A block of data
- - -

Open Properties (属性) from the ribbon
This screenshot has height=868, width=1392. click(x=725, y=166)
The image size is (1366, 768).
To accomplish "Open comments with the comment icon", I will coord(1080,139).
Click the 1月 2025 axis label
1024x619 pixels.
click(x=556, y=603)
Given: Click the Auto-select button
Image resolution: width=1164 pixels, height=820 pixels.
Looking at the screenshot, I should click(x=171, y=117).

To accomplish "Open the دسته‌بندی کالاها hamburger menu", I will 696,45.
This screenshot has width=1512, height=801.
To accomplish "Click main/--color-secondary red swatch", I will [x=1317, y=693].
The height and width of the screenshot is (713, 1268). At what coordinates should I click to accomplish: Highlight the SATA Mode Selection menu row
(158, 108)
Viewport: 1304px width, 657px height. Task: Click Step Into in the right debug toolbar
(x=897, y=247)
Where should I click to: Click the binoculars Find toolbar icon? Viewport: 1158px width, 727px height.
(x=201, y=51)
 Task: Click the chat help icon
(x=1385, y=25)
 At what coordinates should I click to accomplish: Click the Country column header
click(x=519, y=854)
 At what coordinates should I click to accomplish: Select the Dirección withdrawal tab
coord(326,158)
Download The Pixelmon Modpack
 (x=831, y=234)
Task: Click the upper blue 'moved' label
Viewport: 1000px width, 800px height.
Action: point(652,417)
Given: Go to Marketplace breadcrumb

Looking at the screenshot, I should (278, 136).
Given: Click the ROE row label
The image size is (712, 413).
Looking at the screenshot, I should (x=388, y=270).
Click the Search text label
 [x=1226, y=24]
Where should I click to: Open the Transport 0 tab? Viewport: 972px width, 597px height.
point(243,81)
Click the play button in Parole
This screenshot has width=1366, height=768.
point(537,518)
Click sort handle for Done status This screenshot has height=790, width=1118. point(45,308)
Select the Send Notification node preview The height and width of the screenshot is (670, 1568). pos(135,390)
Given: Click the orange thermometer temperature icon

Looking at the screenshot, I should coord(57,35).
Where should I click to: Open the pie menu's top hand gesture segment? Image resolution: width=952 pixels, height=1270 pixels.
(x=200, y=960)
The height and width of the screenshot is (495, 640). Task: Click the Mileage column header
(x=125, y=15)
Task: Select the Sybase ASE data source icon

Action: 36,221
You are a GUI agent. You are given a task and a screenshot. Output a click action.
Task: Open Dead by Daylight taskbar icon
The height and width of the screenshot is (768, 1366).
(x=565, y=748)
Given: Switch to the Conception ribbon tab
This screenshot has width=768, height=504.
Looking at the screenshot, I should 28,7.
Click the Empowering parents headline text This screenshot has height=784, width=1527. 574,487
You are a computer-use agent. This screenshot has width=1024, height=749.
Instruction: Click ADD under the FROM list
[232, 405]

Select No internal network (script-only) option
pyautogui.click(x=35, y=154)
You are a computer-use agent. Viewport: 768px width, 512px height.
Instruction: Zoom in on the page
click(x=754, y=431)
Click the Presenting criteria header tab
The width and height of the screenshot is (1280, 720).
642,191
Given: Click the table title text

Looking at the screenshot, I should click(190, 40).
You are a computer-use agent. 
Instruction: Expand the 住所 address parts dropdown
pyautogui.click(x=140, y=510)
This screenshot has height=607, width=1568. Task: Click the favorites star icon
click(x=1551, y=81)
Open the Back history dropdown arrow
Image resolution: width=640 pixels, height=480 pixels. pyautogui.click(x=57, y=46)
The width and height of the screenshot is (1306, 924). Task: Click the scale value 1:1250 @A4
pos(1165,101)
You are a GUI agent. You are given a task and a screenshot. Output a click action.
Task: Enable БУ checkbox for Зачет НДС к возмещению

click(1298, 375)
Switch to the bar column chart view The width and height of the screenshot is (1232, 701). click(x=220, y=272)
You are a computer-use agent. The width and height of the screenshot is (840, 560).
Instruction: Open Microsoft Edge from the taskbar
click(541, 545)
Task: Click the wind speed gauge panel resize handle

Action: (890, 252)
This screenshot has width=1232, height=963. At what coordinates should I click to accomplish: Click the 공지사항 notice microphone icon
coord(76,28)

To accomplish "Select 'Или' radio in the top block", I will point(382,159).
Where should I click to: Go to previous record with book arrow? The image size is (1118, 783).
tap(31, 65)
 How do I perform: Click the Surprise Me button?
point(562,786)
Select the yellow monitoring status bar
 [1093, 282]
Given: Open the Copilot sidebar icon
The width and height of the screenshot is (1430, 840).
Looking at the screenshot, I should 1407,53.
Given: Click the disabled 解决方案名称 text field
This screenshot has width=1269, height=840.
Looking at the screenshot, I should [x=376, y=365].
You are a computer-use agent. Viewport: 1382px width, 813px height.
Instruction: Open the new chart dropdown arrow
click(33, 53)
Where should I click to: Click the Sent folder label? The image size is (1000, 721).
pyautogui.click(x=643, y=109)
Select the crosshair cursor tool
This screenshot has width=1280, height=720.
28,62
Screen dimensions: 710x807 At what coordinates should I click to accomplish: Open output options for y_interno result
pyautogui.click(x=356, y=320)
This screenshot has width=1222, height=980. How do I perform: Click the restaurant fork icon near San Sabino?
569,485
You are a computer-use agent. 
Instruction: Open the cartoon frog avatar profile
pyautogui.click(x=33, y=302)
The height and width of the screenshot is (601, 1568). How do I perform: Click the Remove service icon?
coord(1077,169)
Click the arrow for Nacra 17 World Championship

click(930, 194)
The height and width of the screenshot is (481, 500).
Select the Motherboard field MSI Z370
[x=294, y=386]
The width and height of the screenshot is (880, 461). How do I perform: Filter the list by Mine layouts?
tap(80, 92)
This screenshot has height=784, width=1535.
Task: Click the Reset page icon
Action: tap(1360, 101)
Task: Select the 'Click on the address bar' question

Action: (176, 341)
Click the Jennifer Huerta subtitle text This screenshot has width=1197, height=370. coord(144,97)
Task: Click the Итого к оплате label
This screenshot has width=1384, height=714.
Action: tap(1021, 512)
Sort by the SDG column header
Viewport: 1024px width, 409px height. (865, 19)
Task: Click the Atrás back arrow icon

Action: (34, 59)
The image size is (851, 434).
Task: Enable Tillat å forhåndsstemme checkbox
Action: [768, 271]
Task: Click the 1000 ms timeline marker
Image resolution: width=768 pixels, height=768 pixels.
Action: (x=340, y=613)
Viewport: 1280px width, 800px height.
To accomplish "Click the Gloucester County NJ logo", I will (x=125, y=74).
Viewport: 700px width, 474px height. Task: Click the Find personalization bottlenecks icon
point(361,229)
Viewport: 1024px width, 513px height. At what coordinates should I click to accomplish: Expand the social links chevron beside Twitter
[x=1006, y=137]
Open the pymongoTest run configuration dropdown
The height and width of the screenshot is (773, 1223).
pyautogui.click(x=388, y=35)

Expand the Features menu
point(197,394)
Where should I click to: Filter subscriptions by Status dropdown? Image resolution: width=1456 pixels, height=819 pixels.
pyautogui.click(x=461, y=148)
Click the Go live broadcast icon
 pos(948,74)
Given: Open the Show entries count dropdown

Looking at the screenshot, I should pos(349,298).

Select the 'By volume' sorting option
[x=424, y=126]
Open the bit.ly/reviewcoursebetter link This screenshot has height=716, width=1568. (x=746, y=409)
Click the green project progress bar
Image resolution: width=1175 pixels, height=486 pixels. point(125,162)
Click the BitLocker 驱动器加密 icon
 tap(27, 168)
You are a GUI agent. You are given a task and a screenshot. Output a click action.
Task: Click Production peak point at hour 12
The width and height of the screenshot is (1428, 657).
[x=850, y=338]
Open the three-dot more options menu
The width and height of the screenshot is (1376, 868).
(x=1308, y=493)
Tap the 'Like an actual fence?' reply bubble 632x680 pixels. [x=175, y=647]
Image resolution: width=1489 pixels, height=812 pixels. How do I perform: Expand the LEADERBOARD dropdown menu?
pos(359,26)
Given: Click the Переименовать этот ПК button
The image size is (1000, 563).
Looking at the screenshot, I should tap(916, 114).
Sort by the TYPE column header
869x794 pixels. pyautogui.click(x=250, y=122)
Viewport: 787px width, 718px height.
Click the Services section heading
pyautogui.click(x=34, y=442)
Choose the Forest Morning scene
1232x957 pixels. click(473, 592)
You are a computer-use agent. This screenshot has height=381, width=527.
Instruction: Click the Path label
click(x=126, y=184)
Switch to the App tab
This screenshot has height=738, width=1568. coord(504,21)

- - -

> [AIM]:
Please rewrite the entries from the line with "Click sort handle" up to and including the line with "Action: 36,221", replacing "Task" with "Instruction" and keeping everything else unchanged.

> [RESPONSE]:
Click sort handle for Done status This screenshot has height=790, width=1118. point(45,308)
Select the Send Notification node preview The height and width of the screenshot is (670, 1568). pos(135,390)
Given: Click the orange thermometer temperature icon

Looking at the screenshot, I should coord(57,35).
Where should I click to: Open the pie menu's top hand gesture segment? Image resolution: width=952 pixels, height=1270 pixels.
(x=200, y=960)
The height and width of the screenshot is (495, 640). Instruction: Click the Mileage column header
(x=125, y=15)
Instruction: Select the Sybase ASE data source icon

Action: 36,221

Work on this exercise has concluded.